Open-Ended and Closed-Ended Loans
Open-ended loans are loans that you can borrow over and over. Credit cards and lines of credit are the most common types of open-ended loans. With both of these loans, you have a credit limit that you can purchase against. Each time you make a purchase, your available credit decreases. As you make payments, your available increases allowing you to use the same credit over and over.
Closed-ended loans cannot be borrowed once they’ve been repaid. As you make payments on closed-ended loans, the balance of the loan goes down. However, you don’t have any available credit you can use on closed-ended loans. Instead, if you need to borrow more money, you’d have to apply for another loan. Common types of closed-ended loans include mortgage loans, auto loans, and student loans.
Secured and Unsecured Loans
Secured loans are loans that rely on an asset as collateral for the loan. In the event of loan default, the lender can take possession of the asset and use it to cover the loan. Interests rates for secured loans may be lower than those for unsecured loans. The asset may need to be appraised before you can borrow a secured loan.
Unsecured loans don’t have asset for collateral. These loans may be more difficult to get and have higher interest rates. Unsecured loans rely solely on your credit history and your income to qualify you for the loan. If you default on an unsecured loan, the lender has to exhaust collection options including debt collectors and lawsuit to recover the loan.
When it comes to mortgage loans, another term “conventional loan” is often used. Conventional loans are those that aren’t insured by a government agency like the Federal Housing Administration (FHA), Rural Housing Service (RHS), or the Veterans Administration (VA). Conventional loans may be conforming, meaning they follow the guidelines set forth by Fannie Mae and Freddie Mac.

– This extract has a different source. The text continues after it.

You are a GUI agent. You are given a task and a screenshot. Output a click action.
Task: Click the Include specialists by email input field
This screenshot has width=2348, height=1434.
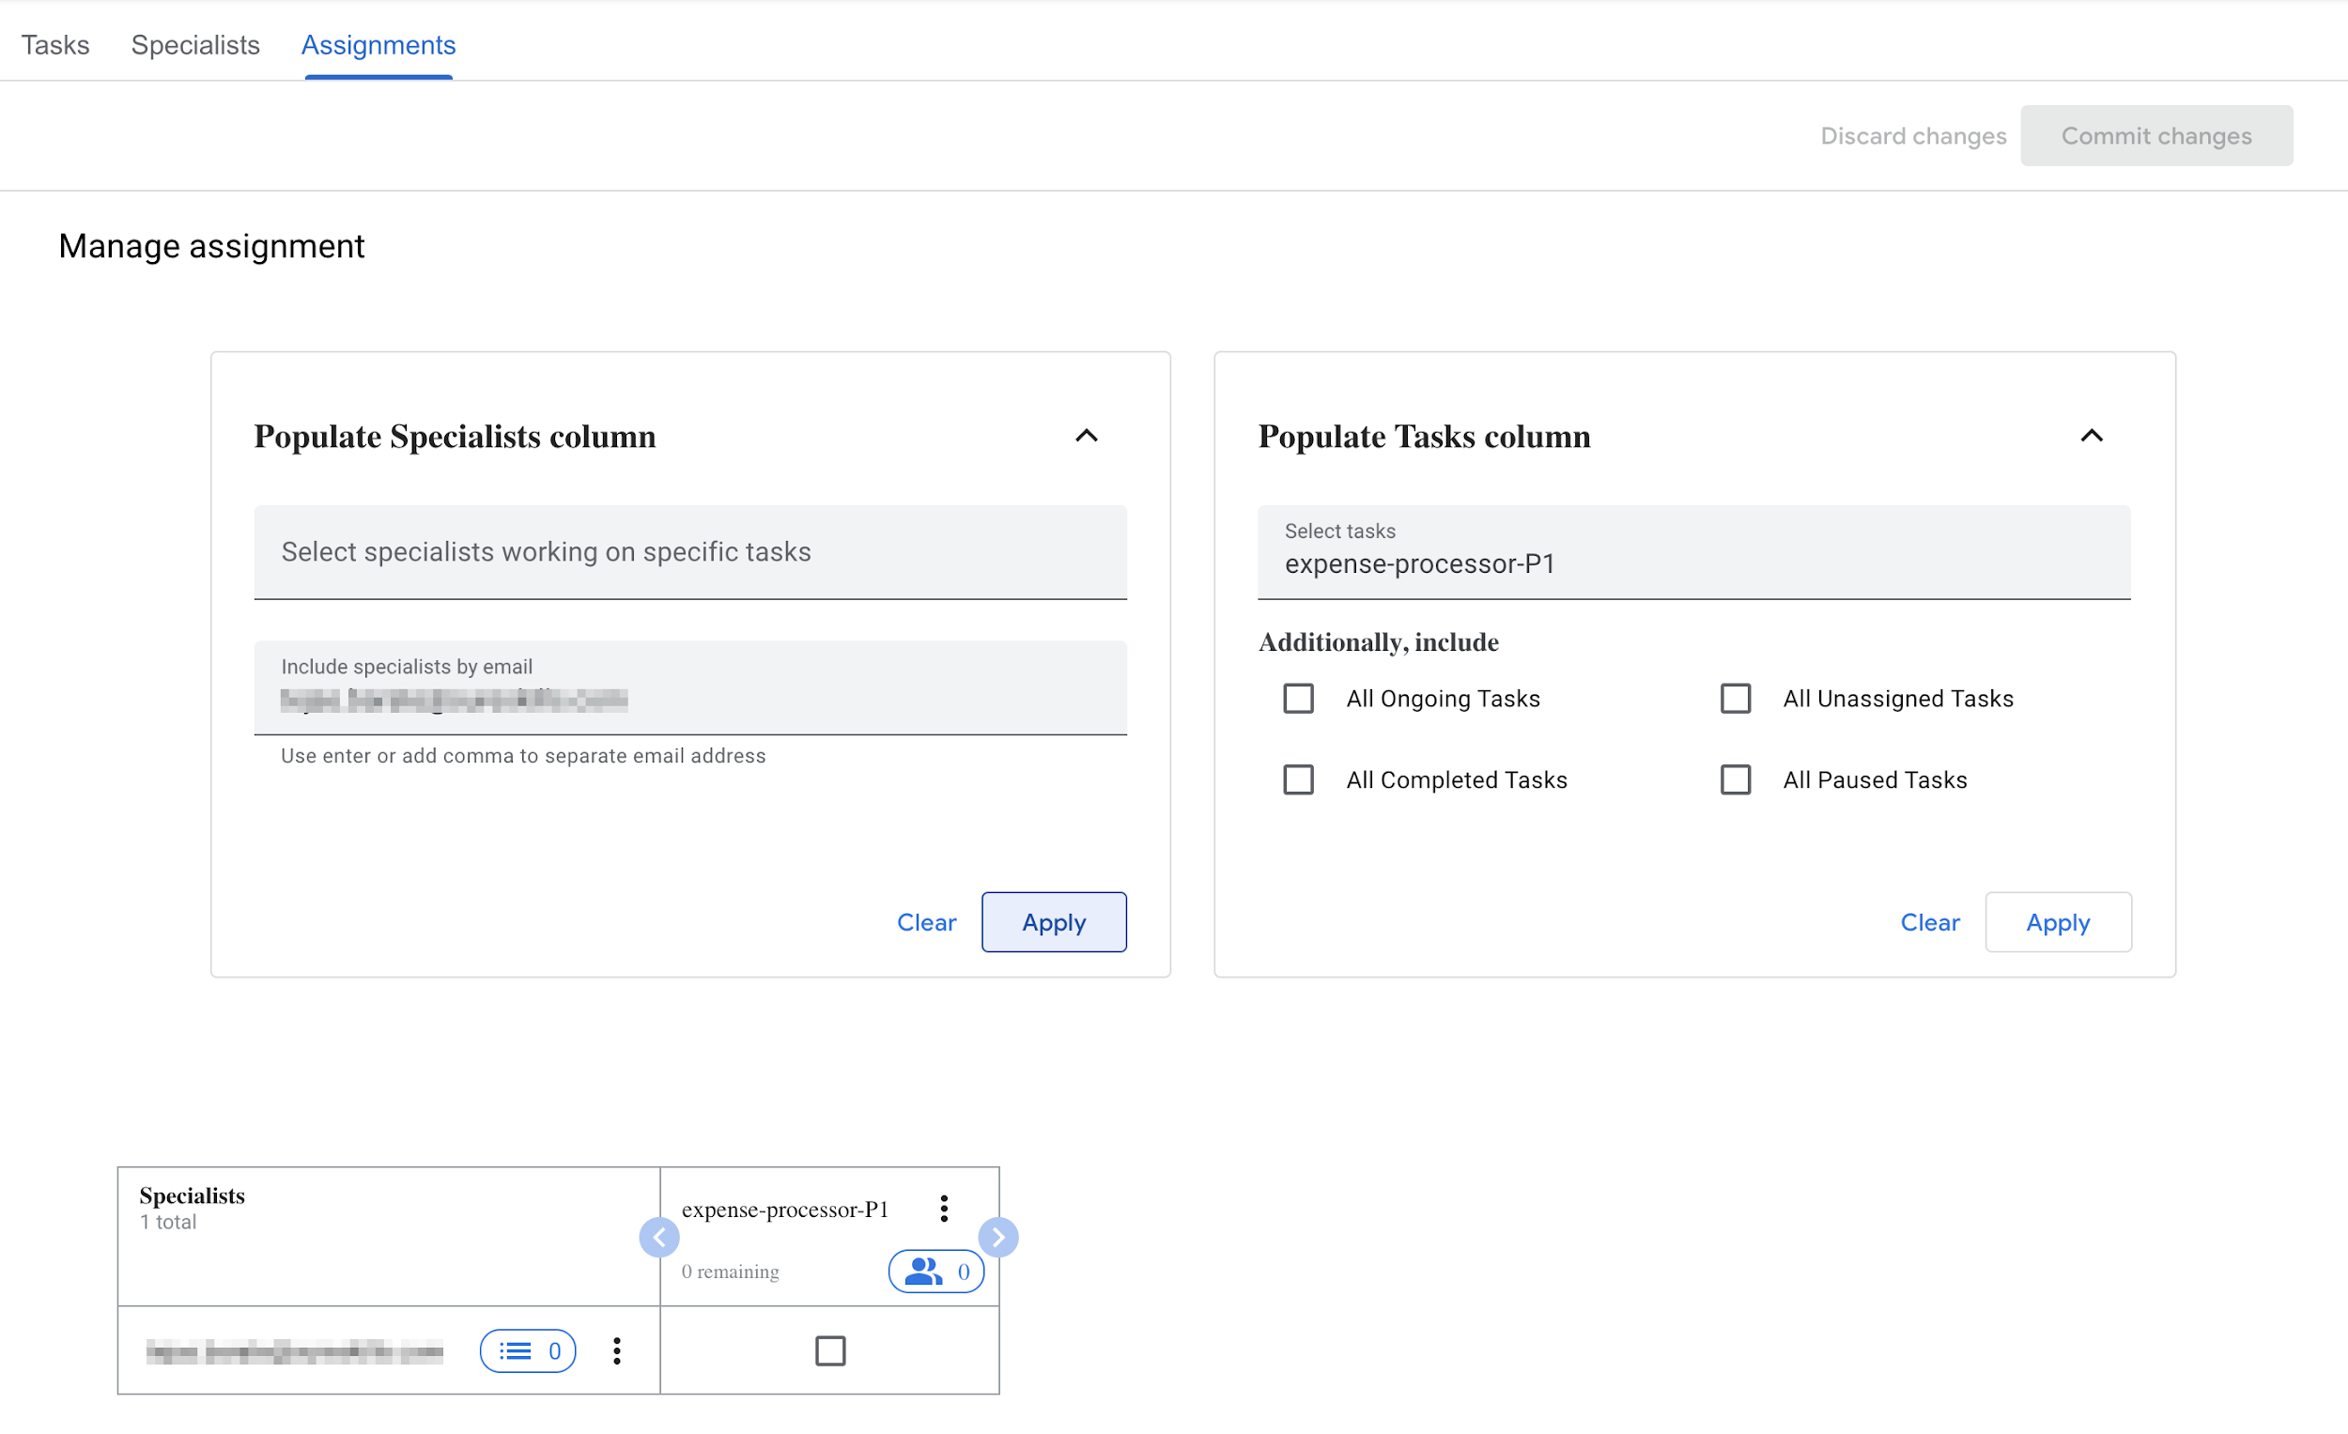coord(689,704)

Non-conforming loans don’t meet Fannie and Freddie qualifications.
Loans to Avoid
Certain types of loans should be avoided. Payday loans are short-term loans borrowed using your next paycheck as guarantee for the loan. Payday loans have notoriously high annual percentage rates (APRs) and can be difficult to pay off. If you’re in a financial crunch, seek alternatives before taking out a payday loans.
Advance-fee loans aren’t really loans at all. In fact, they’re simply scams to get money from you. Advance-fee loans use different tactics to convince borrowers to send money to obtain the loan. Once the money is sent (usually wired), the “lender” typically disappears without ever sending the loan.